## Exercise:
Write the records out once more, exactly as they are given.

## Given data:
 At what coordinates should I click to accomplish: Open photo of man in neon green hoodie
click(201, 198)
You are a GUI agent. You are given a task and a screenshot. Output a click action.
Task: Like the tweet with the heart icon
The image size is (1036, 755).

## Response:
 At what coordinates should I click to accomplish: Open photo of man in neon green hoodie
click(201, 198)
You are a GUI agent. You are given a task and a screenshot. Output a click action.
Task: Like the tweet with the heart icon
The image size is (1036, 755).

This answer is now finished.